RIGHT: Combine CH with a real-time edge weight overlay in Redis (900 MB for 50M segments). Set closed roads to infinity weight. Update speeds every 60 seconds from GPS probes. For permanent changes, re-contract the graph nightly. Trade-off: overlay-adjusted routes may be 1 to 3% suboptimal versus a full re-contraction, but the 60-second freshness is worth it.
Using Raw GPS Speed Without Map Matching
CommonFORMULA
Candidates compute traffic speeds directly from GPS coordinates without first snapping those coordinates to the correct road segment.

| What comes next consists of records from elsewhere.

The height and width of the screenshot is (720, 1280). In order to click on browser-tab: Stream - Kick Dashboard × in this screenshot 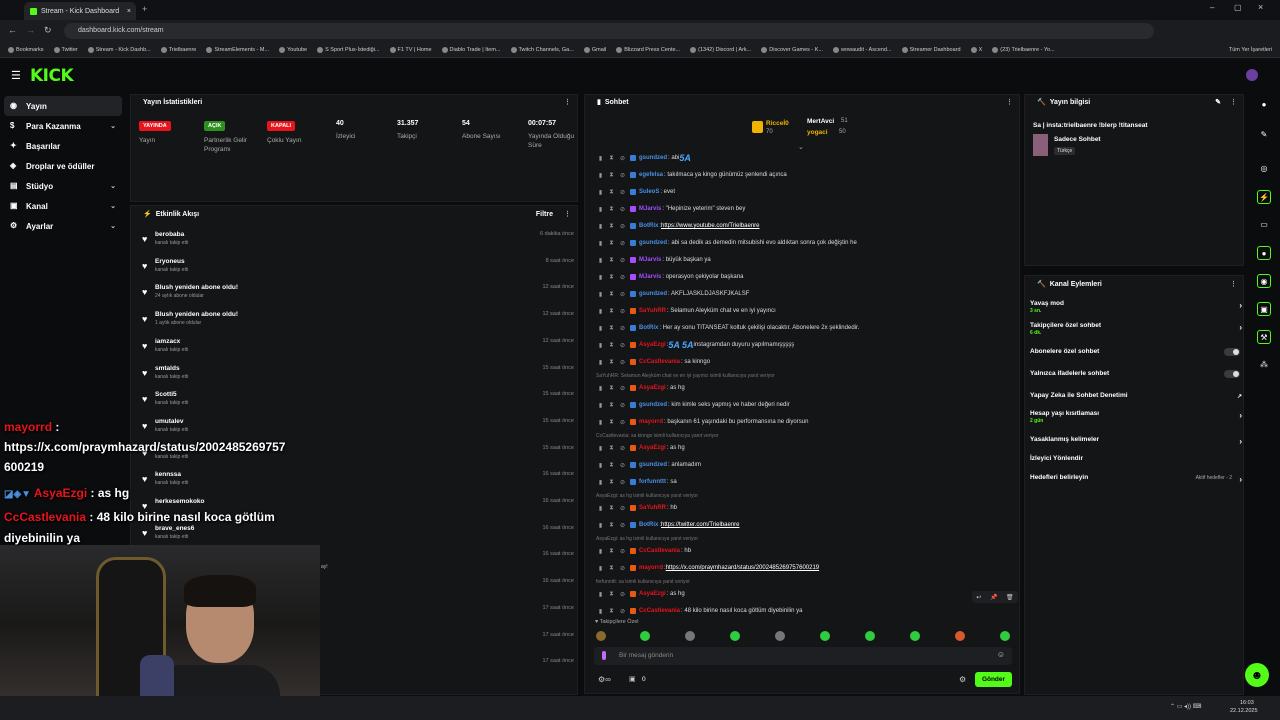, I will do `click(80, 11)`.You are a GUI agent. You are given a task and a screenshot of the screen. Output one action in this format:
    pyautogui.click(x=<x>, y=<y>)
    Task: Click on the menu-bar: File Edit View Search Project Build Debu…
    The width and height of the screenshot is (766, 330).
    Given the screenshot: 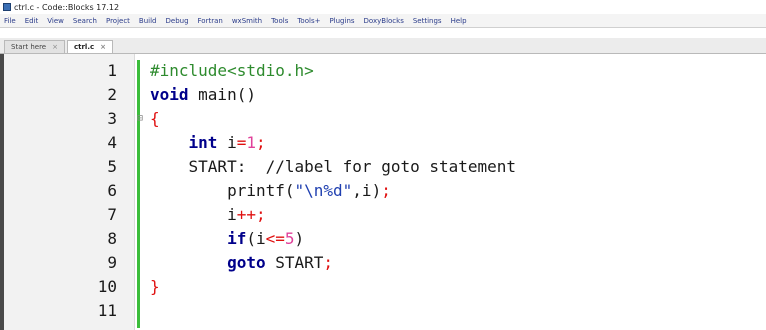 What is the action you would take?
    pyautogui.click(x=383, y=21)
    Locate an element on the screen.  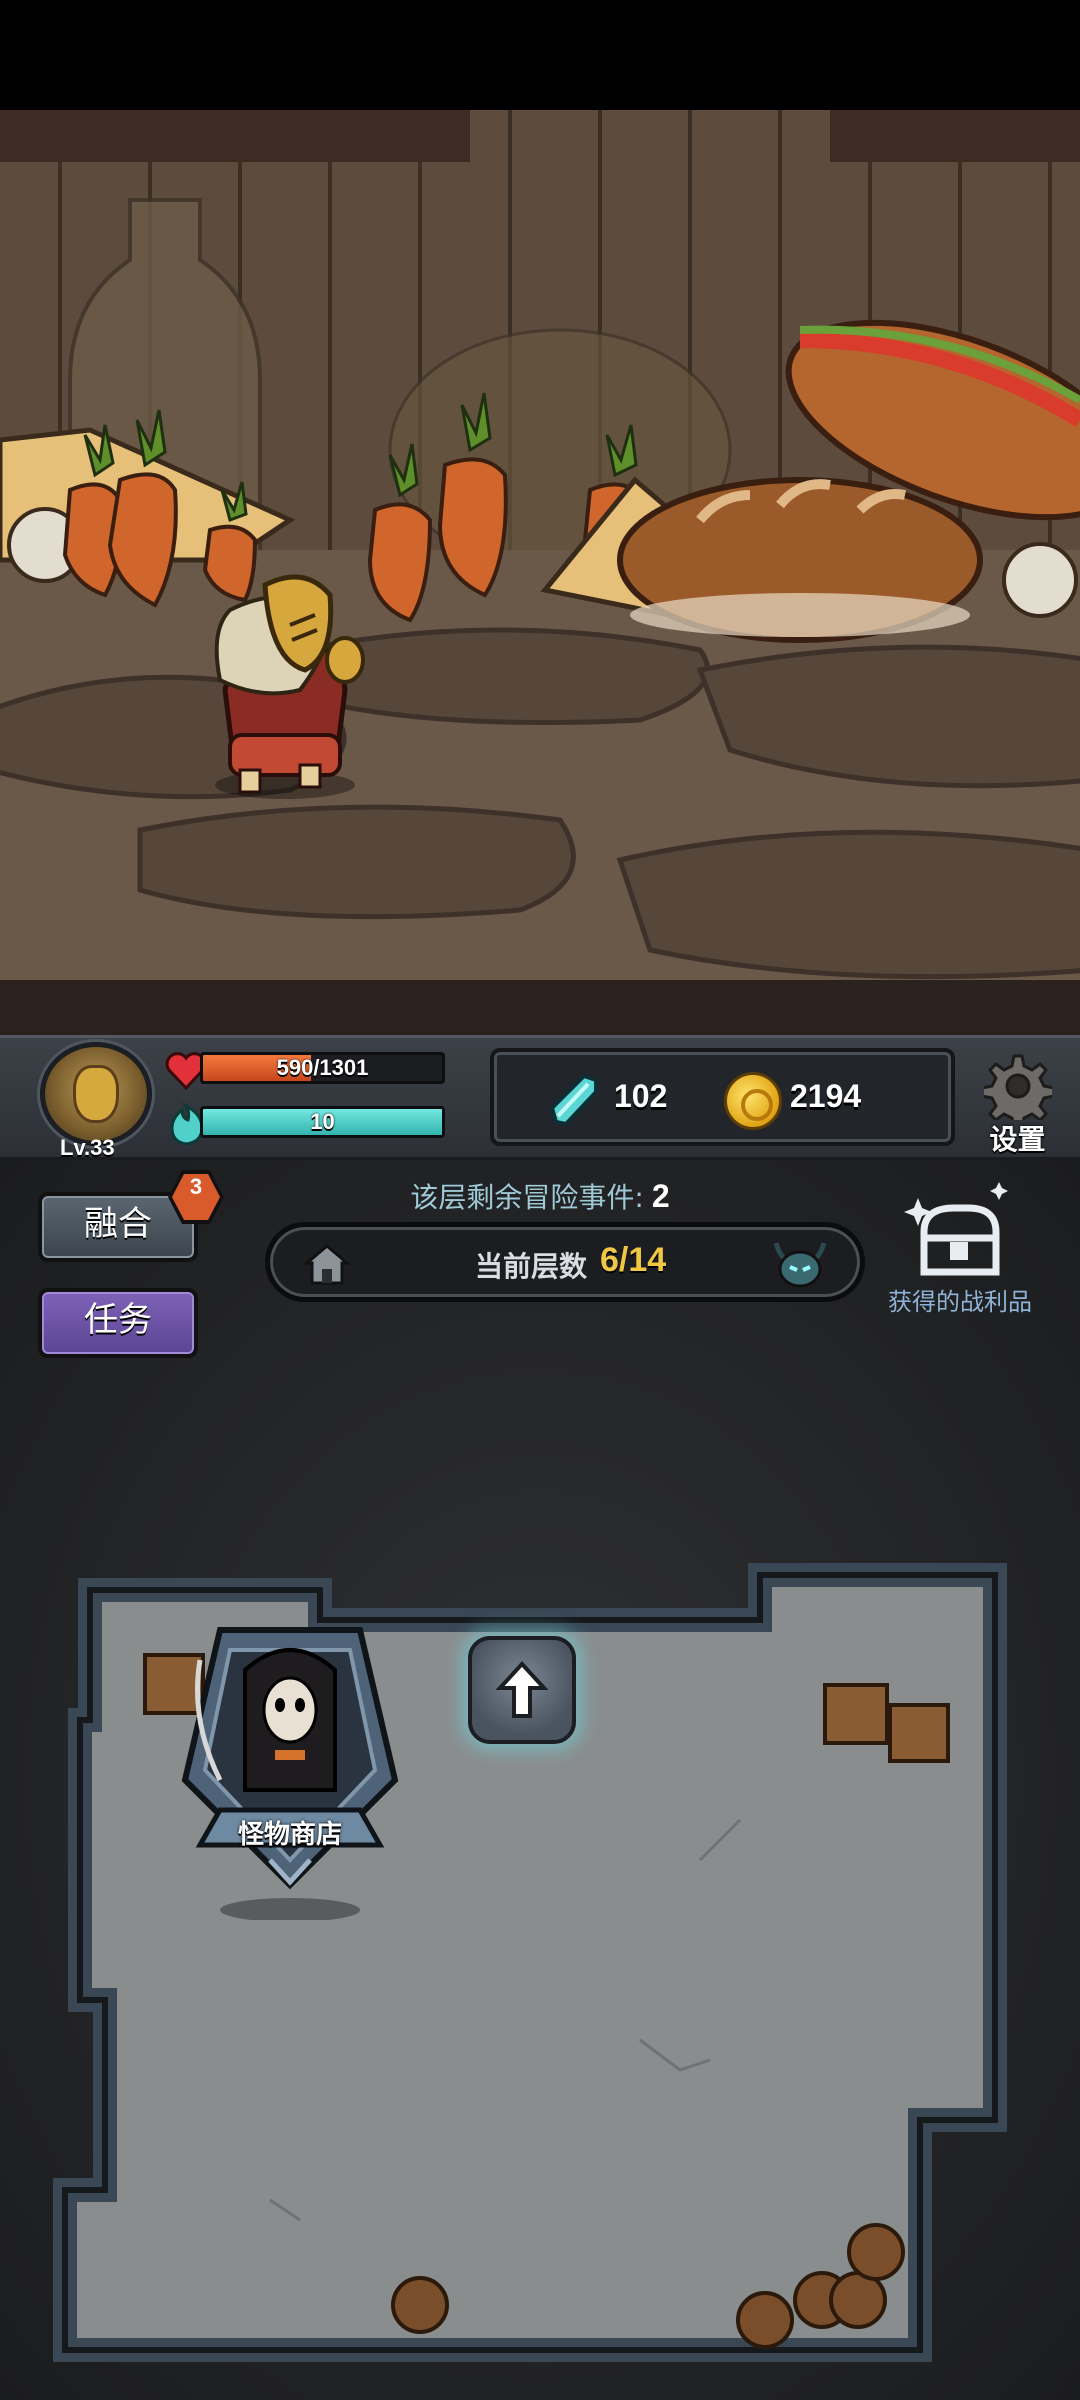
gem-count: 102 is located at coordinates (641, 1096).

Why: GPS seems precise enough: coordinates are accurate to 5 to 15 meters. Candidates do not consider that in dense urban areas, 15m error means a probe on an overpass gets attributed to the surface road below it.
WRONG: Taking raw GPS coordinates with speed readings and directly attributing them to the nearest road segment by Euclidean distance. In dense urban areas with overpasses, tunnels, and parallel roads, this attributes probes to the wrong segment, corrupting traffic estimates for both roads.
RIGHT: Use HMM map matching that considers the sequence of GPS points, road geometry, and transition probabilities. The Viterbi algorithm finds the most probable road sequence. Trade-off: adds 2 to 5ms per probe, but this is negligible compared to the cost of corrupted traffic data affecting millions of routing queries.
No Confidence Weighting on Sparse Probes
CommonFORMULA
Candidates take the average speed from GPS probes at face value without considering that segments with very few probes produce unreliable estimates.
Why: Averaging speeds seems straightforward. Candidates do not consider that a segment with 1 probe from a stopped delivery truck shows 0 mph, while the road is actually flowing at 45 mph.
WRONG: Computing traffic speed as the simple average of all GPS probe speeds on a segment. A rural road with 1 probe from a stopped vehicle shows 0 mph and gets marked as congested. Routes are diverted away from a perfectly clear road based on a single misleading data point.
RIGHT: Use confidence-weighted aggregation: segments with fewer than 3 probes in the 60-second window get a blend of probe data and historical speed averages, weighted by probe count. Segments with zero probes use pure historical data. Trade-off: historical fallback may miss sudden events on low-traffic roads, but it prevents single-probe noise from corrupting routing.